Erzurumlu Hafız Fatmanın Hikayesi
İlkokulu bitirip kursa gelmişti. Ailesi kendi isteğiyle geldiğini söylemişti. Kayıt için adını sorduğumda, hiç de çekinmeyen bir tavırla Fatma dedi Ve ekledi: Eğer hafızlık yaptırmazsanız kaydolmak istemiyorum. Böyle tehdit edercesine konuşması onu yaşından daha olgun gösteriyordu. Tebessümle: Korkmayın küçük hanım, siz isteyin, hafız da yaparız, hoca da…

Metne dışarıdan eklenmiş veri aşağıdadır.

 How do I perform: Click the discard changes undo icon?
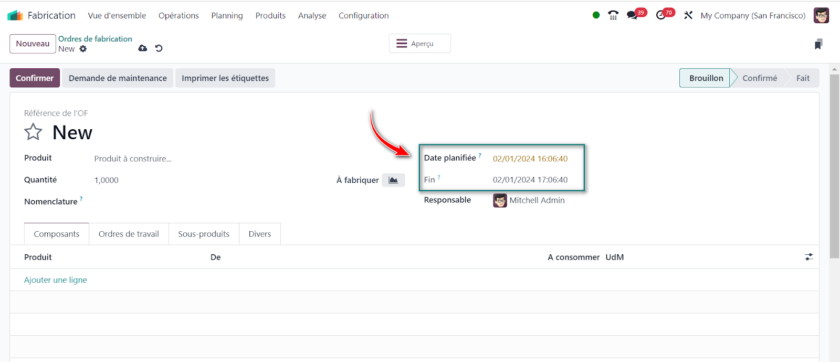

O küçük gözlerinin içi parıldadı birden. Annesi, Hoca hanım kusuruna bakma hele sen, ille de hafız olacağım der de, baksa bir şey demez. Bizim köyün hocasından duymuş. Peygamberimiz (sav), hafız olanlara Cennette taç giydirilecekmis demiş herhalde. Siz daha iyi bilirsiniz ya, köylü kafası, biz de bu kadar duyduk anladık. Bu da çocuk işte.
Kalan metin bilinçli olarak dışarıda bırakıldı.